According to Chinese media, Chinese graduate professors are exploiting students by assigning them tedious, underpaid tasks unrelated to their professional field or studies. China Youth Daily reported on Feb. 28 that many Chinese engineering school graduates do not find meaning or satisfaction from their “research” jobs and feel powerless to change the situation.

Wang Ke, an undergraduate student in architecture and engineering, took part in an extensive project organized by his professor in July 2004. His job was to convert a text document of 7,000 elementary and middle schools into another format and then save the information in a database. The job has no relevance to his studies and could easily have been done by a high school student.

He finished fewer than 200 of the 7,000 schools after six months of working on the project, even though he was able to scan 3,000 pages of data within three days. Even if he were to forgo sleep and meals, it would be impossible for him to finish the work before his October 2005 deadline.

There are only two computers and one bed in the lab where Zhao Wen works and sleeps.
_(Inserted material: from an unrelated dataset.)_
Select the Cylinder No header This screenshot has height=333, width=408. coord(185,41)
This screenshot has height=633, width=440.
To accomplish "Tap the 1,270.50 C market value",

He complains that the work his teacher assigned him has no technical content and interferes with his work on his graduation paper. He is only paid US$48.43 a month, much less than the average salary for menial labor.

Graduate student Zhang Qin says he hopes the situation will improve. He says that graduate education will be totally destroyed if professors continue to abuse their students. He has the simple desire for students and teachers to respect each other. He and most other graduate students do not dare complain, since professors have the right to decide whether they graduate.

However, some students did take that risk and successfully stood up to their professor in February 2004. Nine graduates from Shanghai Jiaotong University’s computer school had their professor fired and replaced. The graduate students believed that the professor exploited them by making them spend most of their time working on his projects, preventing them from doing in-depth research work. He also did not give them enough guidance in their academic work.

Xu Jilin, professor of the Modern Ideology and Culture Institute at China East Normal University, said that because teachers have total control over their students, students rarely dare report problems to university authorities. He believes that if the relationship between teachers and students improved, teachers would have to think twice before trying to exploit their students.

Regarding graduates’ complaints about exploitation, professor Xu believes that it depends on what kind of job the professor gives his students. There is nothing wrong with a job closely related to the student’s research, because it helps students improve their scientific research skills. During the holidays, when some students need to make extra money, it’s understandable if their work isn’t related to their research. He adds that forcing students to work full time on a project that has nothing to do with their research, however, will result in the deterioration of the relationship between teachers and students.